Fingerprint background checks: it’s about standards and safety.

Some forms of background checks, like the National Criminal Search, are par for the course for most employers. But fingerprint background checks aren’t necessarily as common as you’d think.

Employers and job applicants alike have questions about fingerprinting as part of the background check process. For starters, why do some employers check fingerprints when others don’t? What kind of information does a fingerprint check reveal about a job applicant? How does a fingerprint background check help an employer make hiring decisions?

Here are three things for employers and job applicants to keep in mind when it comes to fingerprint background checks.

1. Some job positions require fingerprinting.

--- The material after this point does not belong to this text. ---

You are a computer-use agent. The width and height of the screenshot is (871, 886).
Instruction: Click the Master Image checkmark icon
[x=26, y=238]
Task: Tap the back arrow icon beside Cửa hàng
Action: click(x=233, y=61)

Some types of job roles involve thorough background screening, including fingerprinting, for all applicants as a requirement for hiring. This is equally as true for someone applying for a teaching position as it is for someone applying to work for law enforcement.

Fingerprinting as part of the background check process helps confirm that an applicant doesn’t have a criminal charge or conviction in their criminal record that precludes them from being hired.

Some job roles involve contact with vulnerable populations, like children, the elderly, and the public at large. A felony on an applicant’s record could exclude them from consideration for such a sensitive job role.

2. Some industries require fingerprinting.

Plenty of industries require fingerprint background checks for most or all employees. This is especially true when the industry is subject to or deals with crime. Some industries mandate fingerprinting reactively, to try to reduce and solve crimes committed by employees. For other industries, fingerprint checks are a base-level procedure for all employees—and the people they interact with.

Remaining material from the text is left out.